═════ MATERIAL PROVIDED ═════

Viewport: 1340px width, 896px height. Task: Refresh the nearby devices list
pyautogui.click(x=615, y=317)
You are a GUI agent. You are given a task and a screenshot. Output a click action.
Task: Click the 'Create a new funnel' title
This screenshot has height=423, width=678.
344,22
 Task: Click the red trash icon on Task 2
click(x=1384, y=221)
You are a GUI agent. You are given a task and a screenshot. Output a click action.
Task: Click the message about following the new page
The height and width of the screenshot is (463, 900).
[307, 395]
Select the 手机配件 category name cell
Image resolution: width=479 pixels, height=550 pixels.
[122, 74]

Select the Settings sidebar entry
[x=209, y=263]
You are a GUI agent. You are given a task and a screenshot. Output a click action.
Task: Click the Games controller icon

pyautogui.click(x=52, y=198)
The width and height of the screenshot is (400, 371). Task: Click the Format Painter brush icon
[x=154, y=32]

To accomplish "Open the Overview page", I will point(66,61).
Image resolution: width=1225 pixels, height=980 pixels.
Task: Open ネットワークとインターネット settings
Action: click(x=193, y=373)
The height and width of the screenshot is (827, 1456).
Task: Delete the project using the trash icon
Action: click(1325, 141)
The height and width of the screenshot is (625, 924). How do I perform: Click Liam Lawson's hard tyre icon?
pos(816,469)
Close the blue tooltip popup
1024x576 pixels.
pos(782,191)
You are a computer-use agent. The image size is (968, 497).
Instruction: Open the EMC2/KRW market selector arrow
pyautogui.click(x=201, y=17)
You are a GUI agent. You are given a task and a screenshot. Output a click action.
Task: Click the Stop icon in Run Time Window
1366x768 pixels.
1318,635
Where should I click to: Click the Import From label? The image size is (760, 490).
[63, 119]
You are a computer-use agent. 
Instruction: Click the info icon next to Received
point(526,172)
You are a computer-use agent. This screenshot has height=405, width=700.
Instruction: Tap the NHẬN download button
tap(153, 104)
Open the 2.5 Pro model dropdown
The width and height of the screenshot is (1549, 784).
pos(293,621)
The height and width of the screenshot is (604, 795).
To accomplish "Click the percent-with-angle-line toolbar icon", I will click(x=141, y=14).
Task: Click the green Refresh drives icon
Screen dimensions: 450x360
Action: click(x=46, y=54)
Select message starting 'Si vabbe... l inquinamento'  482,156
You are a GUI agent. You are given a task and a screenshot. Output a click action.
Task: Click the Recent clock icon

═════

• WHAT YOU WILL DO
Return each line from the records above that includes the word "This".

• RESPONSE
This screenshot has height=423, width=678.
You are a computer-use agent. This screenshot has height=405, width=700.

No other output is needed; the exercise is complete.